Sin embargo no me voy a referir a la primera ceremonia inaugural a la que asistí en el IEM Alfonso VIII de Cuenca, ya que mis pocos años, la frágil experiencia adquirida, los nervios del momento, la brusca transición de la escuela al instituto, la imposibilidad de establecer una mínima distancia entre yo y mis vivencias, vaciaron de sustancia mis recuerdos. Y puesto que en una ciudad de provincias los cambios institucionales no se producen o se producen lentamente, no veo inconveniente en avanzar seis años el relato hasta el último curso de mi estancia en aquel centro. Nos situarnos, por tanto, en el mismo escenario con la única diferencia de que ahora ocupaba con mis colegas las últimas filas del salón de actos. Se iniciaba mi andadura por el curso Preuniversitario, que por desgracia para nuestra educación reglada ya no existe…
El escenario brilla con luz propia; en la mesa presidencial del estrado se sientan a la derecha las autoridades civiles y militares, a la izquierda la directiva en pleno.
Como siempre, toma la palabra el director (verbo lento y vacilante, perífrasis innecesarias, excesivos giros adverbiales que denotan consecuencia): bienvenidas afables, agradecimientos varios, buenos ánimos y mejores intenciones; ideales admirables que guardamos en silencio dentro del paréntesis de la duda metódica.
Interviene después el jefe de estudios con una escueta admonición (expresión fácil, rápida, nerviosa, segura y apodíctica, oraciones simples y subordinaciones fáciles): Mi espada ha sido forjada con acero toledano, dura pero flexible; un enigma indescifrable, un viento templado, un giro aparente al diálogo.
El secretario, el último en intervenir (jerga burocrática, uso descriptivo del lenguaje, oraciones nominales) recuerda las necesidades del centro y la escasez del presupuesto; mirada significativa a su diestra, recibida con indulgencias plenarias.
La conferencia inaugural, Vigencia del pensamiento de Santo Tomás de Aquino, corre a cargo del catedrático numerario de filosofía Don…., doctor propenso al fárrago y autor de dos monografías sobre Francisco Suarez y Abelardo Lobato. Los temas espesos se van desgranando: el valor inalienable de la persona y la primacía de los valores espirituales frente al materialismo (el mismo rollo de siempre), la concepción inmutable de la familia cristiana (primeros bostezos entre el respetable), la necesidad innata de verdades absolutas (o sea, de imponer los dogmas de la religión católica), la justificación tomista del derecho moral a la guerra justa (un guiño del ponente a los ilustres invitados). Aplausos. Eran otros tiempos…

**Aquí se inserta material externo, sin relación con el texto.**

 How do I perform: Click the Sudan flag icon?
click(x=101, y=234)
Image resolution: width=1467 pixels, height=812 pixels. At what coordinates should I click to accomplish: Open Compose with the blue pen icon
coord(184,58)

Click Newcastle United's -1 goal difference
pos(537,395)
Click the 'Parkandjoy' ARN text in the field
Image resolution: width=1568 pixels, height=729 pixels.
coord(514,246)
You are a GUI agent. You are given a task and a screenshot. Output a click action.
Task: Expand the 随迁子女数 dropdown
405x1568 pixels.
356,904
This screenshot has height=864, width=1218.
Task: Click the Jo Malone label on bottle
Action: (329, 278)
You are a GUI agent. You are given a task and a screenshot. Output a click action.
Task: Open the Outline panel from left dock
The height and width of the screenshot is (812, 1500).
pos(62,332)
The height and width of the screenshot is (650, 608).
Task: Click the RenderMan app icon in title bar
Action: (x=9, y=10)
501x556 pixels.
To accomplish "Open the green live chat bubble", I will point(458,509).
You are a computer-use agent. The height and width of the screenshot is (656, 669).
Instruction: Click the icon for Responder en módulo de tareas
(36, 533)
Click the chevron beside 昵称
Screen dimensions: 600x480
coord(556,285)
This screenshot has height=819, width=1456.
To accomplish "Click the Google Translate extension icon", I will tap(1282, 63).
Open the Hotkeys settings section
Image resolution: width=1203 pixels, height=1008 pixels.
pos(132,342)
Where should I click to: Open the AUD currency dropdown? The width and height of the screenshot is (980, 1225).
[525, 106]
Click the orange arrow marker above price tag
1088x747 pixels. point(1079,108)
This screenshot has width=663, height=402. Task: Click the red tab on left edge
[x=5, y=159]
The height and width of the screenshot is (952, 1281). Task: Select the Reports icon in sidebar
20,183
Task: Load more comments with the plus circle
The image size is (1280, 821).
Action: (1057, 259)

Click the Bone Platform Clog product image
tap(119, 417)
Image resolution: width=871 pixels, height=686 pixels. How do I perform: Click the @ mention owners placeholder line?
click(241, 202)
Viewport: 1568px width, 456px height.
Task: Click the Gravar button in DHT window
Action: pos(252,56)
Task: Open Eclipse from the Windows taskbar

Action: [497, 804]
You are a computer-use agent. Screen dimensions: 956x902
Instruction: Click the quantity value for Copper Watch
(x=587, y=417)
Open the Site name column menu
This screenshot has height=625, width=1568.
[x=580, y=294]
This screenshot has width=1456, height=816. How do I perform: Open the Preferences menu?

Tercera interpolación. Aquellos tiempos tenían una parte positiva: la junta directiva defendía sin fisuras ni ambigüedades que el propósito del centro era enseñar o instruir. Enseñar no es lo mismo que educar, sin embargo, hoy ambos términos se confunden perversamente. En el escalón de primaria se debe educar y enseñar a partes iguales, en el bachillerato se debe enseñar de forma dominante y educar de forma implícita, en la Universidad sólo se debiera instruir, pues se supone que el alumno ya tiene educación. No estoy de acuerdo en absoluto con el lema que figura en el escudo de mi instituto de enseñanza secundaria, donde actualmente imparto clases: Non scolae sed vitae discimus (literalmente: “no para la escuela sino para la vida aprendemos”); en mi opinión, debería proponer lo contrario.
Aquel año recibimos la visita, en olor de santidad, del obispo ordinario de la diócesis de Cuenca, Don Inocencio Rodríguez, hombre de recia constitución, envuelto en la vestimenta eclesiástica de color violeta, con su imponente cruz en el pecho, anillo de oro y báculo pastoral. Ovación interminable. Su intervención, remate del acto, renovó subitáneo el interés de los presentes, en peligroso declive. Recuerdo muy bien sus palabras del adiós: Este recibimiento que me habéis dado no lo olvidaré mientras me acuerde. Nadie pareció percatarse de la tautología aparente. Tomé nota y decidí reflexionar largo rato antes de pronunciarme (después de todo era la fórmula de un príncipe de la Iglesia). Antes de un cuarto de hora comprendí que no se trataba de justificar ad hominem el dicho, que sin duda se trataba de un desliz por la edad y una sandez perdonable (eso sí, acompañada de la risa inextinguible de los dioses).
El acto inaugural se dio por finalizado tras entonar a voz en grito (también Don Inocencio y el gobernador militar) las estrofas solemnes (y algo siniestras) del Gaudamus igitur… que seguimos atentamente en el librillo.

Alma Mater floreat
quae nos educavit,
caros et conmilitones
dissitas in regiones
sparsos congregavit.

A la una los reunidos estábamos en la calle. Una hora después, profesores e invitados compartían mantel de gala y menú de relumbrón; los compañeros y amigos vagaban dispersos por los bares. Al día siguiente, madrugón de tiritera y comienzo de las clases.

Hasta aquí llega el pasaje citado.